The railways infrastructure managers in each country are public agents. They treat all the railway companies in the same way. They set infrastructure access prices in order to maximize the welfare of their country. The costs of building and maintaining national railways infrastructures can be financed either by governmental subsidies or through the user infrastructure charges. The degree of use of the governmental subsidies for the financing of the railways infrastructure determines the infrastructure provision regime in a particular EU country. The specific combination of different national regimes in the EU countries along the international railways corridor results in a certain national and overall welfare related to the railways sector.
Information is complete for both the infrastructure manager and the railway operator firms in a given country and across the countries.
The national welfare consists of the following main elements: domestic consumer and producer surpluses, surplus of the domestic downstream providers of railways services, net subsidies for railways infrastructure provision, revenues from infrastructure charges minus the infrastructure costs and railways external costs.
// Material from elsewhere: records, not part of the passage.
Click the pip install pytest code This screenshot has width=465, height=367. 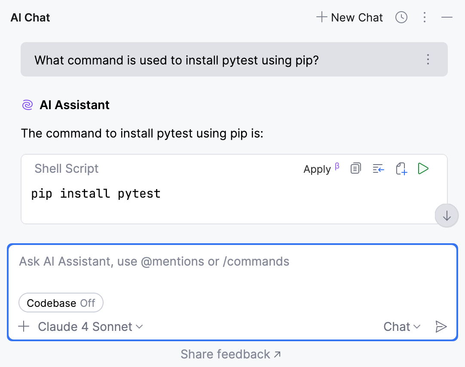96,193
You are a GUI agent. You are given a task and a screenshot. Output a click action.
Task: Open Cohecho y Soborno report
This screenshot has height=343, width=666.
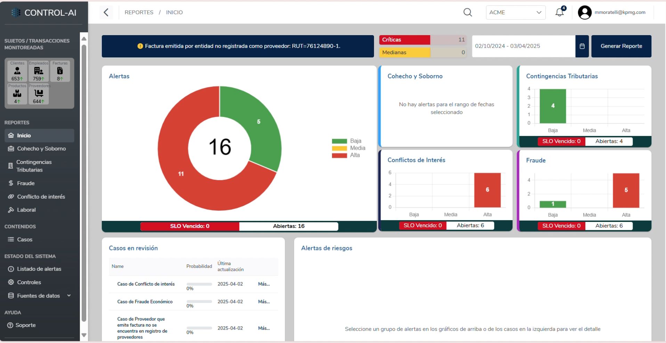[x=41, y=149]
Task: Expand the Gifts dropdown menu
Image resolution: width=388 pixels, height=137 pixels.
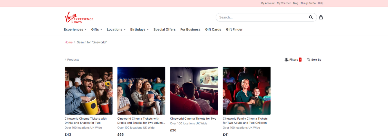Action: (x=96, y=29)
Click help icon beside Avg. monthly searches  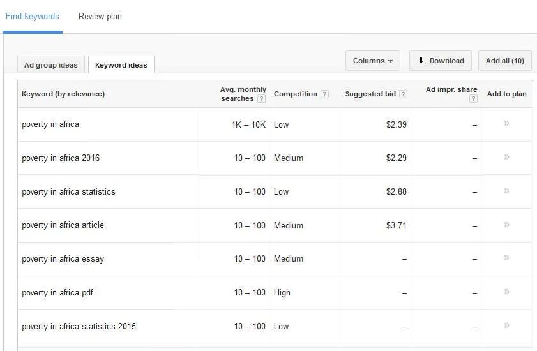(x=261, y=99)
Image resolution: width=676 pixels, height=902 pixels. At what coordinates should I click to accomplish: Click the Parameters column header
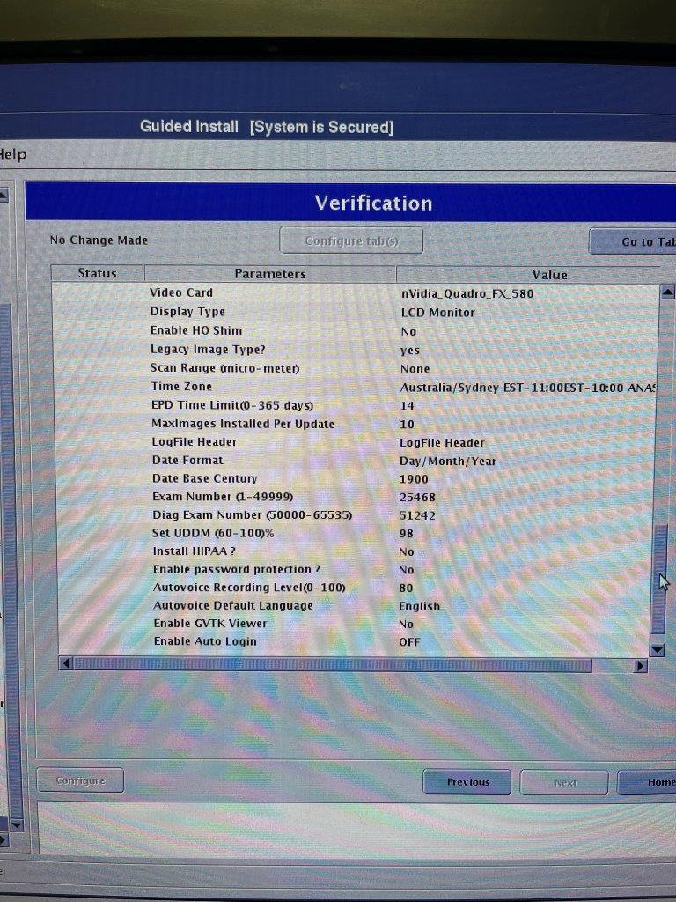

Based on the national welfare levels, it is possible to calculate the weighted total welfare of the countries along the railways transport corridor. Different weights can be attributed dependant on income inequalities, new or old member states.
By optimizing the overall weighted welfare of the countries it is possible to determine the most welfare-efficient infrastructure funding regime in each of the individual countries as well as to determine the most welfare-efficient unified international infrastructure funding regime. This information will help to improve the present national legislative frameworks on the infrastructure funding in the countries along the transport corridor and, hence, optimize the efficiency of the transport operations on this international railways corridor.
Main outputs of this exercise are country-specific welfare, weighted overall international welfare, national consumer and producer surpluses, changes in the demand for international and domestic railways services, changes in prices of railways services and infrastructure access prices, producer surpluses of the railways services providers, changes in the external costs associated with the railways operations, changes in the employment of the railways sectors in each of the countries, changes in the market structure of the railways service market, changes in the railways infrastructure subsidies etc.